If you met my younger brother Ben and I, you wouldn’t think we were much alike. We both attended the same catholic high school and then went straight to college, but that’s where the apparent similarities end. I graduated from a nice liberal arts school, on the fast-track to a basically conventional adulthood. He enrolled in one of America’s least conventional colleges, where there are no grades and students invent their own majors. Six months in, he dropped out, precipitating a series of events that lead to him becoming a father two years later, at the age of twenty, much to the dismay of our parents, relatives, and any other responsible person in his life.
You know the trend in Hollywood of “rebooting” classic movie franchises, like James Bond or Star Trek? Basically, the filmmakers retain the signature aspects of the original, but update its style to suit modern tastes. Around the time he left school, my brother was a hippie reboot. His speech overflowed with flower child clichés that I thought had died with Hendrix: He talked about the healing powers of crystals, Freemason conspiracies, CIA horror stories (and not the real ones from Legacy of Ashes), the evils of money, the miracle of chakras, and on and on. So, of course, his first act upon dropping out was to follow the concert tour of the Grateful Dead.
His life became a blur of transience. Even he gets confused trying to recall all the places he lived. He spent time on the road; in a semi-commune in Lawrence, Kansas; on an organic farm in Hawaii; and back home with our parents in Colorado. Somewhere along the way, he met a young woman who trafficked in the same realm of ideas, and they took to the road together.

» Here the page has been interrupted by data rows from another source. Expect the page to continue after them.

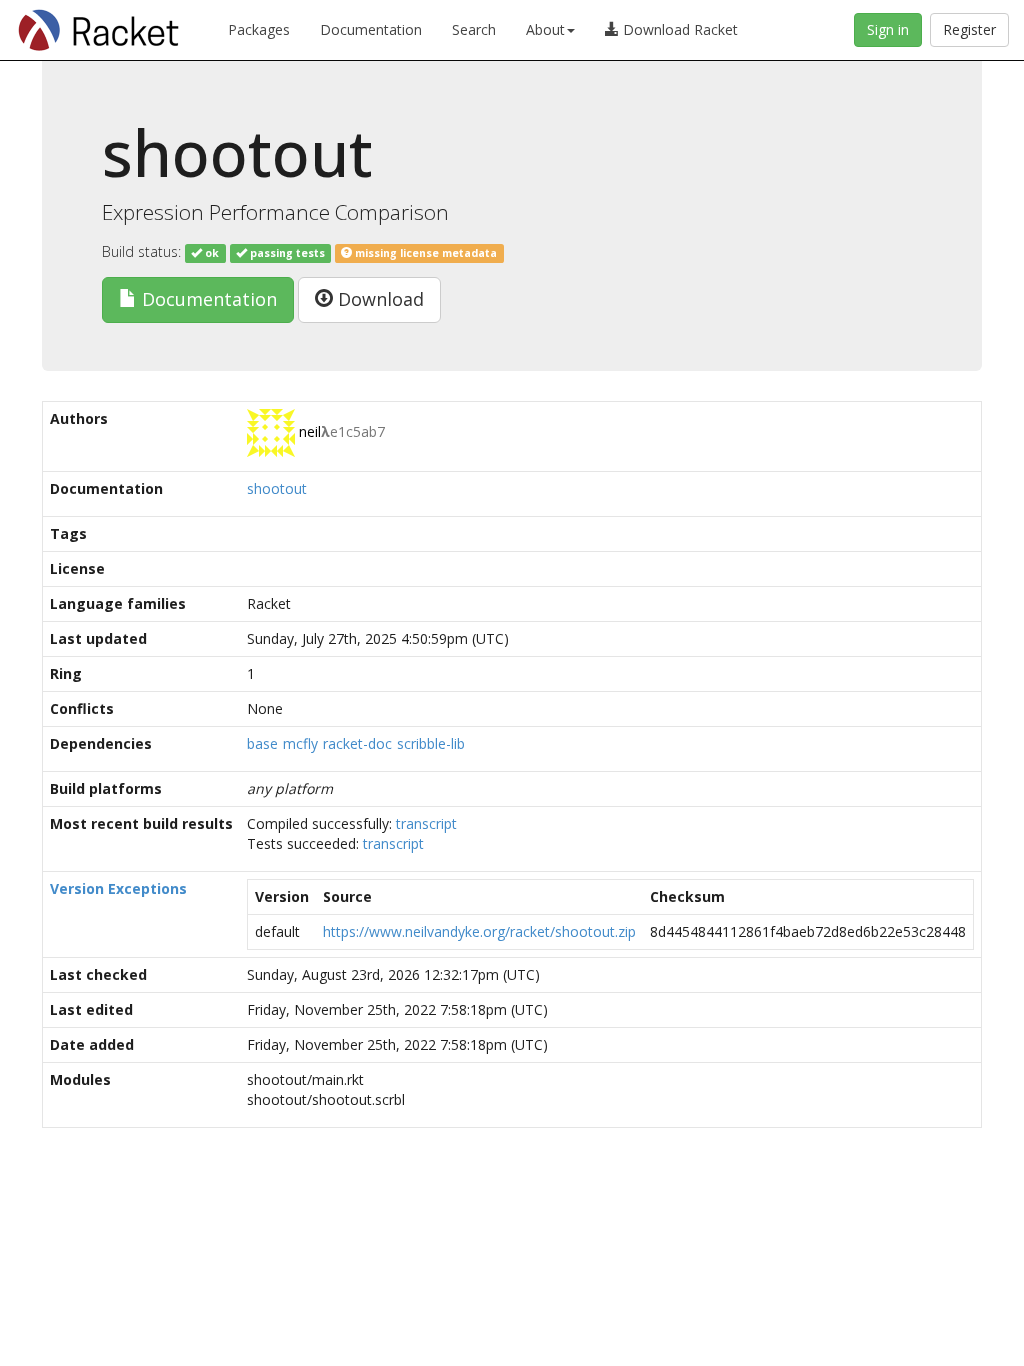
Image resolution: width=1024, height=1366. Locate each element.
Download (378, 299)
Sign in (888, 29)
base (262, 743)
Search (474, 29)
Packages (259, 29)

By this point he and I were a study in fraternal contrast. I found a boring job and a nice apartment, giving me all outward appearances of success. But as a consequence the most interesting thing about me was my younger brother. Whenever I met anyone new, I found an excuse to bring him up so I’d have something memorable to talk about. (He almost died, for example, because while hiking on Kauai’s famed Kalalau trail, he felt the forest calling to him, so he jumped of the path, started sliding down a hill, and nearly fell off a cliff.)
For the first year after he dropped out, Ben survived by scrounging, begging, and borrowing, but mostly by preying on my parents’ guilt. Whenever he wanted a big outlay, his line of reasoning went like this: Well, you paid thousands of dollars on Nick’s college, so you should spend thousands on me, too. This argument somehow convinced our mother to drop a grand on a beat-up Dodge RV from the ’70s that Ben found on Craigslist.

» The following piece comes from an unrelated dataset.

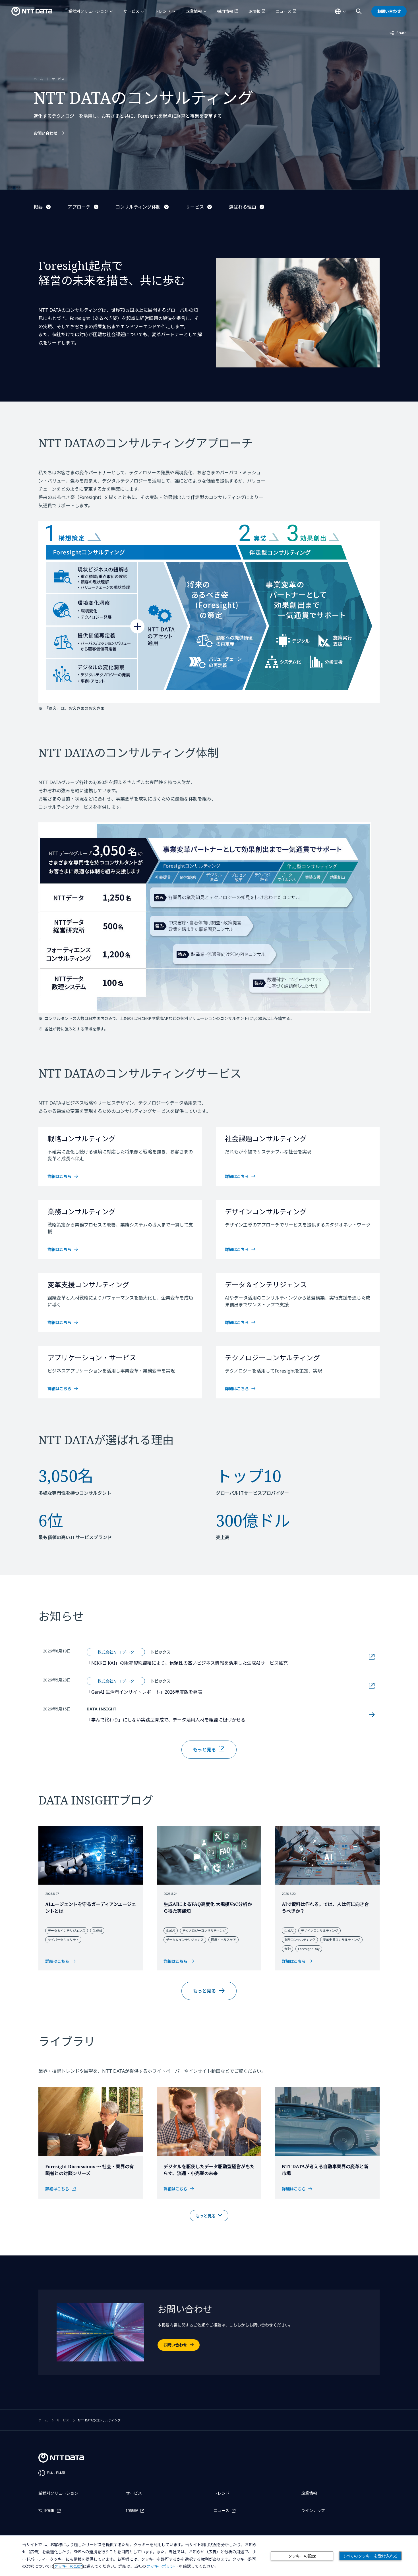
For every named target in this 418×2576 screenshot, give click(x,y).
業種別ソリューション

And maybe some of his talk of miracles was warranted, because that thing made it all the way from Denver to New York City and back. During the trip, Ben and his girlfriend attended a giant festival called the Rainbow Gathering in the forests of Pennsylvania, read poems on the streets of Manhattan for change, and, as they learned a few weeks later, conceived a child.
The ensuing months weren’t particularly happy for anybody. Ben followed his gestating progeny out to its mother’s home in Oklahoma, and when they struggled to stay grounded there, my parents flew them (first her, then him) back to Hawaii for the birth. That was when I stopped trying to understand the motivations of anyone involved in the situation. Ben seemed much happier once he returned to his tropical paradise, and that was good enough for me.
He’s settling down a bit for now, but it’s hard to believe how little our lives resemble one another. Almost anyone who compared us would see me as the model citizen and him as the black sheep. But I’m not sure that’s fair.
My first two years of college comprised a flailing, desperate, and sometimes destructive search for identity. I felt like a loser when I wasn’t going to parties with people I didn’t like, my oft-stated desire to “become a writer” was a sleight of hand to avoid thinking about my future, and I had plenty of expansive, half-informed theories about the universe I would have been happy to share with you. When I compare my mindset then to Ben’s at the same age, I see parallel trajectories altered mostly by environment. The difference was that I had a secure, highly-structured place to confront my insecurities. Ben didn’t have that safety net, so his actions produced tangible consequences.
But the punch line, of course, is that he now has a wonderful, adorable daughter who he loves. He may have traveled a rocky road to find her, but now that he has, I can’t argue with the outcome.